Kathy (Harley Jane Kozak) is arguably the film's main character. She has a loving, but mostly inattentive and somewhat dull, husband named Peter (Bill Pullman). She also has an unmarried best friend named Emily (Elizabeth McGovern) who keeps a long-and-getting-longer list of men she has slept with. Even though content in her largely humdrum marriage, Kathy can't help but feel a little envious of Emily, especially in light of her most recent stud-muffin conquest, Elliott (Brad Pitt). But if there is one guy whom Kathy would like most to see, that guy would have to be her old high school flame, Tom (Ken Wahl).

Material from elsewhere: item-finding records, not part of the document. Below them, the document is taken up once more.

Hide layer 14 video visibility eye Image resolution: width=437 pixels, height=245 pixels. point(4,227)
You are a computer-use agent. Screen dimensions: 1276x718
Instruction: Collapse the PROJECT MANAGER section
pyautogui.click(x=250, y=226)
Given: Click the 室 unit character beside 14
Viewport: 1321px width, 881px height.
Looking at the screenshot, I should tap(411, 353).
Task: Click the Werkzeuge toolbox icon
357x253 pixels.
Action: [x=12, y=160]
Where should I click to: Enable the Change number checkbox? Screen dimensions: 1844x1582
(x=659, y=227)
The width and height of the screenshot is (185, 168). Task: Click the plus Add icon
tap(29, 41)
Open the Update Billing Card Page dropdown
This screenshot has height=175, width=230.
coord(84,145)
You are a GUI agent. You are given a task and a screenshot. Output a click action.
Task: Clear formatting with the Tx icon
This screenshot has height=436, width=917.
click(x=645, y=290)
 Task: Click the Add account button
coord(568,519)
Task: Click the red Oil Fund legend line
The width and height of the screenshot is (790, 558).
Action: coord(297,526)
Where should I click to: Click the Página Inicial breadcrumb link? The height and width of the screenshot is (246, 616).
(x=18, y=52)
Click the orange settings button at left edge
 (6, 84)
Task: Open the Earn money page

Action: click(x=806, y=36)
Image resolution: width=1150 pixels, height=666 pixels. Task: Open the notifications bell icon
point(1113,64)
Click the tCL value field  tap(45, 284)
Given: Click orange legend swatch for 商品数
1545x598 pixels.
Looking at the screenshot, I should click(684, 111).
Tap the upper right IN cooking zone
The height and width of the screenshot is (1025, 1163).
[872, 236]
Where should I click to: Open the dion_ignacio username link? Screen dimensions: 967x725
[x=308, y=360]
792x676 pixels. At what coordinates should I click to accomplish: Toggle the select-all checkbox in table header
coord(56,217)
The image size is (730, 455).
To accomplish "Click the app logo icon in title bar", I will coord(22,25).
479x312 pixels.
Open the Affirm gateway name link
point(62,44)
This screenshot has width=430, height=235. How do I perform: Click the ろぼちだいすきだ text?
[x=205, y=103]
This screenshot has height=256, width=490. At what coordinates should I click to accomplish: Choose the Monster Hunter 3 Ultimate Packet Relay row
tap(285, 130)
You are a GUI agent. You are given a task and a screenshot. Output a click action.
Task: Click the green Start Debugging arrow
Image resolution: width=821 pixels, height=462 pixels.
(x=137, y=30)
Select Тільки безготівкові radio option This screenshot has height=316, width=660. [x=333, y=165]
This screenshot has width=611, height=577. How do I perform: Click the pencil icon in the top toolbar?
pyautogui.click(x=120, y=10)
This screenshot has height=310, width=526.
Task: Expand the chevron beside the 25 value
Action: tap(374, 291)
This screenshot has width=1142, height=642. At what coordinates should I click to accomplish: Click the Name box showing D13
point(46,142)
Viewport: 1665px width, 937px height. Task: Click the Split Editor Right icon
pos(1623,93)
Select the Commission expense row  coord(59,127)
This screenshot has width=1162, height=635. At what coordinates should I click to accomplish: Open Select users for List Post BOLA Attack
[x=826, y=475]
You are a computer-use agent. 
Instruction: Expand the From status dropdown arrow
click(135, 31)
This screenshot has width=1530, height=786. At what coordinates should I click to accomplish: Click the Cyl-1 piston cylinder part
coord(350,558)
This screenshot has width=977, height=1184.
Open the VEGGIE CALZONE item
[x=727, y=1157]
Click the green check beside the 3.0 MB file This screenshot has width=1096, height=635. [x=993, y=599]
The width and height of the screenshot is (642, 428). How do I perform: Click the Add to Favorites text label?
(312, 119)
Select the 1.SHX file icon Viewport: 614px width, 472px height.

After learning of his whereabouts, Kathy send Emily to catch up with Tom to see if he is still the hunk she remembers. Lest we get the idea that any of this is purely innocent, Kathy requests that Emily sleep with Tom, if she wouldn't be so kind, to see how good a lover he is. This, my dear friends, is the favor for which the film is named. Emily feebly balks at the implication that this kind of stunt is right up her alley, but proceeds with the plan without giving Kathy any guarantees about how far she is willing to go.
Once the deed is done, Emily pops over to Kathy's house to divulge the details. Yes, he is single and gorgeous and, yes, she did sleep with him and it was the single best night of her life. After the resulting "Indecent Proposal"-ish tiff, the good friends make up. Kathy has now made up her mind to visit Tom, and deceives her husband about her reason for leaving town. Oh, yeah, and there's some mess involving the recently discovered pregnancy of Emily and the question of who the father is and whether or not she will keep the baby. Then the already bumbling movie steers into an improbable series of events driven by the fact that each of the characters is essentially an idiot.
"The Favor" is one of the weakest ensemble dramas (some might consider it a comedy; I, however, cannot) ever to sully the big screen. Such an observation is surprising given that three of its cast members, Bill Pullman ("Malice"), Elizabeth McGovern ("The Bedroom Window"), and Brad Pitt ("Thelma & Louise"), have identifiable talent. The problem lies in a half- baked screenplay that never should have been given the green light and a director whose presence could only be explained by nepotism.
On top of everything else, the film is raunchier than it needs to be and thus merited an R rating from the MPAA even without nudity or sex. "The Favor" is inappropriate for kids and inadequate for adults.